PASSAGE PROVIDED:
5. The modernisation of statistical production is needed for statistical organisations to remain relevant and flexible in a dynamic and competitive information environment. It is hoped that statistical organisations will adopt and implement GSIM and the common language it provides. However, a model alone cannot transform an organisation or its processes. In order to meet the future needs of statistical organisations, GSIM is designed to allow for innovative approaches to statistical production to the greatest extent possible. It is one of the main foundations of the Common Statistical Production Architecture (CSPA) 2 , a collaborative initiative to design common and interchangeable services with standard interfaces that support standardisation and modernisation. At the same time, GSIM supports current ways of producing statistics.
6. This paper provides an introduction to GSIM, summarising the key points for a relatively general statistical audience. For more detail, please see the GSIM documents available on the GSIM wiki 3 .
7. GSIM provides the information object framework supporting all statistical business processes such as those described in the Generic Statistical Business Process Model (GSBPM) 4 , giving the information objects agreed names, defining them, specifying their essential properties, and indicating their relationships with other information objects. It does not, however, make assumptions about the standards or technologies used to implement the model.
8. GSIM does not include information objects related to activities within an organisation such as human resources, finance, or legal functions, except to the extent that this information is used directly in statistical production. For more information on these activities see the Generic Activity Model for Statistical Organisations (GAMSO) 5 .
9. GSIM is a conceptual model and does not prescribe how the information should be implemented. Organisations can choose existing standards (e.g. SDMX, DDI) for the technical implementation (for more, see section “SDMX, DDI and other standards”).
What is GSIM?
10. GSIM contains objects which specify information about the real world – “information objects”. Examples include data and metadata (such as statistical classifications) as well as the rules and parameter inputs needed for production processes to run (for example, data editing rules). GSIM identifies around 130 information objects, which are grouped into five top-level groups as in Figure 1.
Figure 1. GSIM Top-level information object groups
11. The five top-level groups are described below. Information objects in the GSIM model are given in italics.
- The Base Group provides features which are reusable by other information objects to support functionality such as identifying and versioning;
- The Business Group is used to capture the designs and plans of Statistical Programs, and the processes that are undertaken to deliver those programs. This includes the identification of a Statistical Need, the Business Processes that comprise the Statistical Program and the Assessment of them;
- The Exchange Group is used to catalogue the information that comes in and out of a statistical organisation via Exchange Channels. It includes information objects that describe the collection and dissemination of information;
- The Concept Group is used to define the meaning of data, providing an understanding of what the data are measuring;
- The Structure Group is used to structure information throughout the statistical business process.

GIVEN MATERIAL:
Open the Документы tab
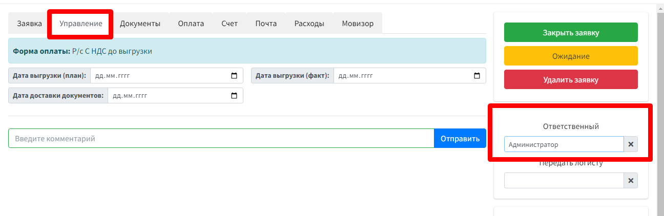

WHAT YOU NEED TO DO:
1 – Using the GSIM passage, explain in one to three sentences why organizations are free to pick existing standards such as SDMX or DDI when putting GSIM into practice.
2 – According to the GSIM passage, roughly how many information objects does GSIM identify?
3 – Name every top-level group into which the GSIM passage says the information objects are sorted.

EXERCISE ANSWERS:
1 – GSIM is a conceptual model and does not prescribe how the information should be implemented. It also makes no assumptions about the standards or technologies used to implement it. Organizations can therefore choose existing standards like SDMX or DDI for the technical implementation.

2 – Around 130 information objects.

3 –
- Base Group
- Business Group
- Exchange Group
- Concept Group
- Structure Group